Comment 15 Babu Moger 2019-07-24 14:34:59 UTC
Hi Eduardo and Igor,
  Changing the arch_id(or apic_id) involves quite a bit of changes(in file hw/i386/pc.c). Right now apic id is decoded based on sockets, cores, threads. This appears to work for most standard configurations for AMD and other vendors. But this decoding does not follow AMD's APIC ID enumeration. Changing will effect other vendors. I am trying to see if there is a way to handle this without affection other vendors.  Any thoughts?
Thanks
Babu

Comment 16 Eduardo Habkost 2019-07-24 15:07:13 UTC
I'm still trying to understand why fixing this bug would require changing the APIC ID assignment logic we have today.  Do we have a quick explanation why?
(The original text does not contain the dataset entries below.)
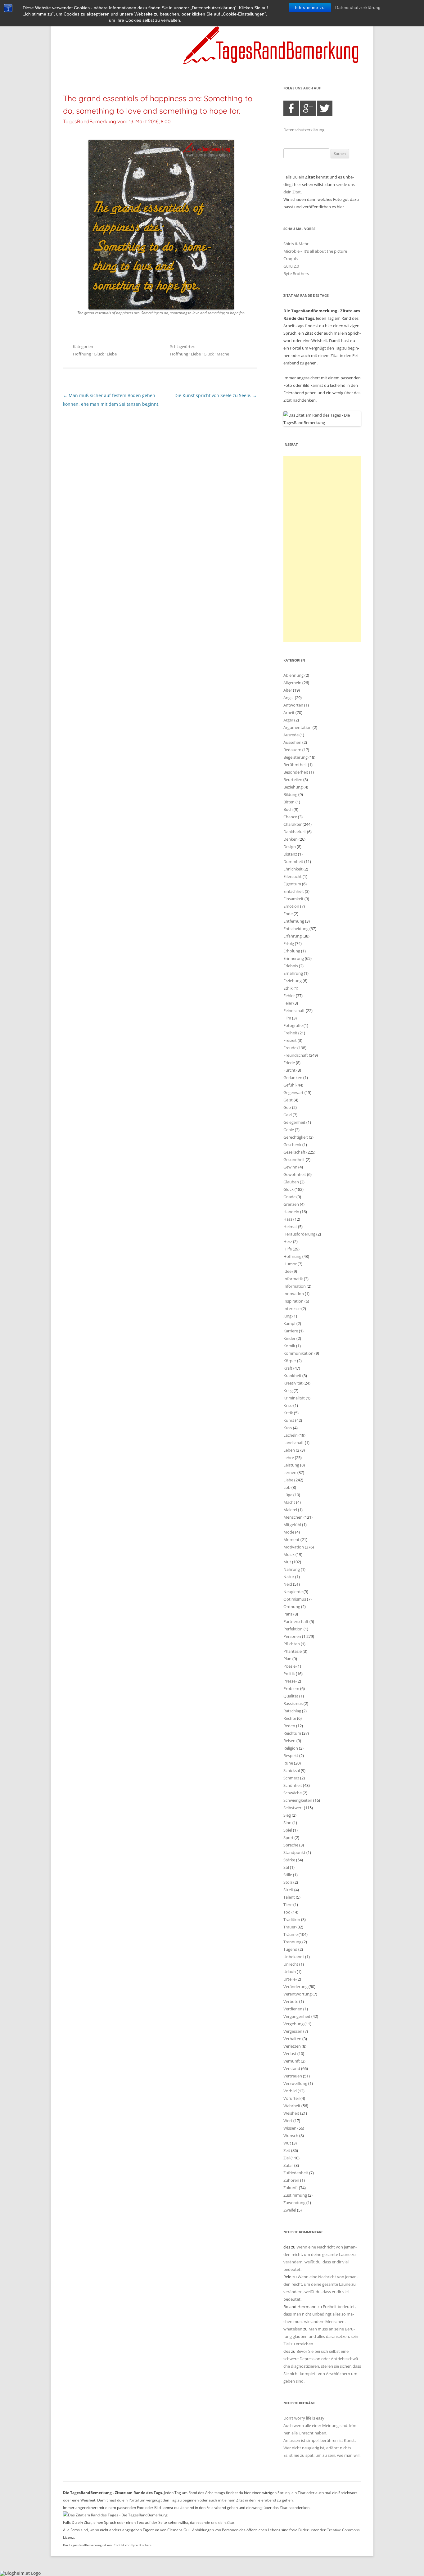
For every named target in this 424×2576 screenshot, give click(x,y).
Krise (287, 1405)
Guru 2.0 (291, 266)
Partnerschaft (296, 1621)
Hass (287, 1219)
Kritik (288, 1413)
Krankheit (292, 1375)
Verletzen (292, 2046)
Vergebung (293, 2024)
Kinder (289, 1338)
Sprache (290, 1845)
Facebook (291, 108)
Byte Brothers (296, 273)
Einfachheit (293, 891)
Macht (289, 1502)
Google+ (308, 108)
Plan (287, 1658)
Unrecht (290, 1964)
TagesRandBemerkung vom (117, 121)
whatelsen (292, 2329)
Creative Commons (343, 2530)
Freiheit (290, 1033)
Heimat (290, 1226)
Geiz (287, 1107)
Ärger (288, 720)
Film (287, 1018)
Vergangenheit (296, 2016)
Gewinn (290, 1167)
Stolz (287, 1882)
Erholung (291, 951)
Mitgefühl (292, 1524)
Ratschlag (292, 1711)
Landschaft (293, 1442)
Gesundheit (294, 1159)
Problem (291, 1688)
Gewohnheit (294, 1174)
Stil (286, 1867)
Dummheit (293, 861)
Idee (287, 1271)
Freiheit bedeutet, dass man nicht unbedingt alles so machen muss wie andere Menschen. (319, 2314)
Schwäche (292, 1793)
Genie (288, 1129)
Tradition (291, 1919)
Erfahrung (292, 936)
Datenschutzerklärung (358, 7)
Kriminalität (294, 1398)
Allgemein (292, 682)
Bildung (290, 794)
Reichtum (292, 1733)
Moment (291, 1539)
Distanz (290, 854)
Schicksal (291, 1770)
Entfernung (293, 921)
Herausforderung (299, 1234)
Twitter (324, 108)
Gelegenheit (294, 1122)
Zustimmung (295, 2195)
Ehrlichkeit (293, 869)
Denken (290, 839)
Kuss (287, 1427)
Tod (287, 1912)
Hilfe (287, 1249)
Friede (289, 1062)
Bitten (289, 802)
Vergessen (292, 2031)
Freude (289, 1048)
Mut (287, 1562)
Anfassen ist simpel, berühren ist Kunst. (319, 2440)
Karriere (290, 1331)
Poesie (289, 1666)
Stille (287, 1875)
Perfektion (293, 1629)
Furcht (289, 1070)
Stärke (289, 1860)
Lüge (287, 1495)
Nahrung (291, 1569)
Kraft (287, 1368)
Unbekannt (293, 1956)
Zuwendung (294, 2202)
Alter (287, 690)
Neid (287, 1584)
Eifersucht (292, 876)
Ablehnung (293, 675)
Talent (289, 1897)
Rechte (289, 1718)
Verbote (290, 2001)
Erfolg (288, 943)
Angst (288, 697)
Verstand (291, 2068)
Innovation (293, 1293)
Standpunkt (294, 1852)
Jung (287, 1316)
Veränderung (295, 1986)
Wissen (289, 2128)
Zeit (286, 2150)
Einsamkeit (293, 899)
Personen (292, 1636)
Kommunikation (298, 1353)
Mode (288, 1532)
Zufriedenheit (295, 2173)
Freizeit (290, 1040)
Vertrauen (292, 2076)
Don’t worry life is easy (303, 2418)
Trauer (289, 1927)
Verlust (289, 2053)
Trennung (292, 1942)
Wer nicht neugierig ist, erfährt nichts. (317, 2448)
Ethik (288, 988)
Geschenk (292, 1144)
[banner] (212, 45)
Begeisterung (295, 757)
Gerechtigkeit (295, 1137)
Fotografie (293, 1025)
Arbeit (289, 712)
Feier (287, 1003)
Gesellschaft (294, 1152)
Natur (288, 1576)
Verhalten (292, 2038)
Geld (287, 1115)
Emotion (291, 906)
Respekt (290, 1755)
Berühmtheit (295, 764)
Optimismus (294, 1599)
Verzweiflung (295, 2083)
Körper (289, 1360)
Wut (287, 2143)
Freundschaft (295, 1055)
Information (294, 1286)
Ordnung (291, 1606)
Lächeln (290, 1435)
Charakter (292, 824)
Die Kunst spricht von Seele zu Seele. (215, 395)
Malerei (290, 1509)
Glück (99, 354)
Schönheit (292, 1785)
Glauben (291, 1182)
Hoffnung (82, 354)
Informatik (293, 1278)
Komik (289, 1346)
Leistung (291, 1465)
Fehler (289, 995)
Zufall (288, 2165)
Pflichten (291, 1644)
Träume (290, 1934)
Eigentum (292, 884)
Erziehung (292, 980)
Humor (290, 1264)
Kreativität (293, 1383)
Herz (287, 1241)
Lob (287, 1487)
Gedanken (292, 1077)
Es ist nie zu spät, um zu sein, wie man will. (321, 2455)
We could introduce a new AMD-specific APIC ID assignment API upstream (as opposed to existing i386/topology.h code) and choose the APIC ID assignment implementation depending on the CPU vendor, but I'm not sure this is really necessary.

Comment 17 Babu Moger 2019-07-24 15:27:10 UTC
(In reply to Eduardo Habkost from comment #16)
> I'm still trying to understand why fixing this bug would require changing
> the APIC ID assignment logic we have today.  Do we have a quick explanation
> why?
> 
> We could introduce a new AMD-specific APIC ID assignment API upstream (as
> opposed to existing i386/topology.h code) and choose the APIC ID assignment
> implementation depending on the CPU vendor, but I'm not sure this is really
> necessary.

Here is the kernel message when booting the kernel. 
[    0.020817] ------------[ cut here ]------------
[    0.020817] sched: CPU #2's llc-sibling CPU #0 is not on the same node! [node: 1 != 0]. Ignoring dependency.
[    0.020817] WARNING: CPU: 2 PID: 0 at arch/x86/kernel/smpboot.c:377 topology_sane.isra.5+0x63/0x70

Kernel is trying to validate the topology here. The cpu 0 and cpu 2 are on two different numa nodes(-numa node,nodeid=0,cpus=0-1 -numa node,nodeid=1,cpus=2-3).
Based on the EPYC topology, kernel shifts the apic id to get the llc_id(per_cpu(cpu_llc_id, cpu) = c->apicid >> 3; in arch/x86/kernel/cpu/cacheinfo.c).
It finds that both these cpus are same llc_id but they are on different numa nodes. There is inconsistency.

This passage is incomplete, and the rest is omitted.